TASK STATEMENT →
Reproduce, word for word, everything in the Dutch Families thread from "Of those photos, which" down to "just self mice?".

SOURCE EXTRACT →
====

# Dutch Families



## SarahY (Nov 6, 2008)

I very, very rarely breed back-to-back litters, so it's not often I get to watch the proud sires taking care of their families...

Chocolate Dutch pair; both very friendly and calm mice, with their three daughters:
































































These are first generation Dutch from a self outcross, the sire is the chocolate Dutch, the dams are the blacks. I only took one photo of these guys as the black ladies are quite flighty:










Some older first generation Dutch from self outcrosses:





































And some more pictures of my two blue Dutch:




























Sarah xxx


----------



## moustress (Sep 25, 2009)

Sweet family photos, Sarah; I just love this sort of thing!


----------



## Bridgette Rena (Jan 28, 2011)

You really have some beautiful dutch meecies! They all look great, but I especially like the three girls in the first litter.


----------



## Oneweek22 (Feb 13, 2011)

Never seen dutch before, very nice colors and pattern! I like the little family together with the 3 baby girls.


----------



## nuedaimice (May 26, 2010)

Sarah,

Of those photos, which of those babies is the best representative of the breed standard? I thought the first black dutch baby (out of self) was very nice, but was wondering which one really is the best?

Oh and were the Black self does out of a dutch X self, or were they just self mice?


----------



## laoshu (Sep 16, 2009)

beautiful mice and beautiful photos sarah as always x


----------



## Matt Haslam (Mar 13, 2010)

Lovely Pics Sarah

I have never left a buck in with my nursing does so i never get family shots.


----------



## cristowe (Feb 13, 2011)

Beautiful pics. Dad looks so pleased with his family.x


----------



## SarahY (Nov 6, 2008)

Thanks guys! 



> I have never left a buck in with my nursing does so i never get family shots.

====

PROVIDED MATERIAL →
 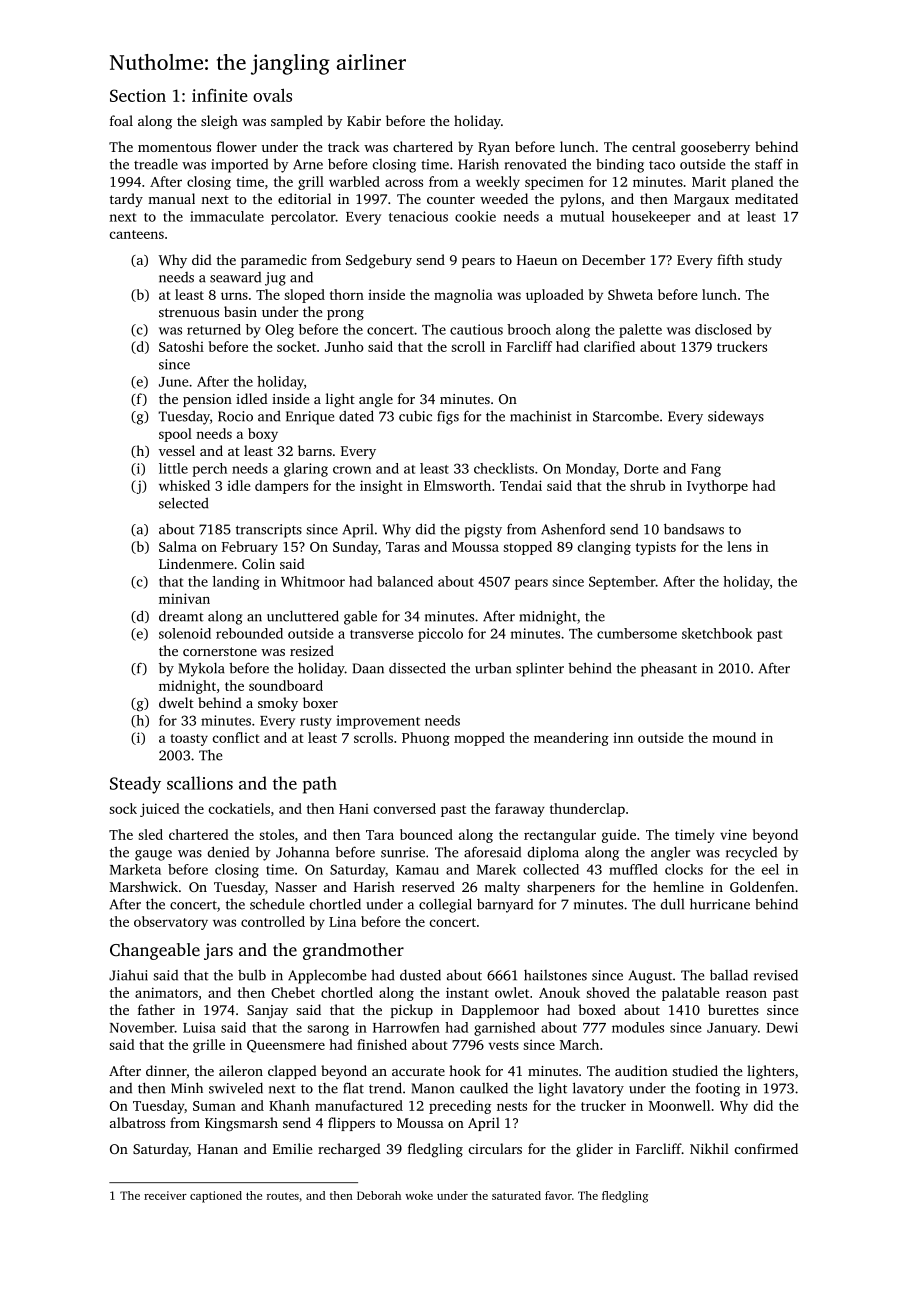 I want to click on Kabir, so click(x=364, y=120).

====

RIGHT ANSWER →
Of those photos, which of those babies is the best representative of the breed standard? I thought the first black dutch baby (out of self) was very nice, but was wondering which one really is the best?

Oh and were the Black self does out of a dutch X self, or were they just self mice?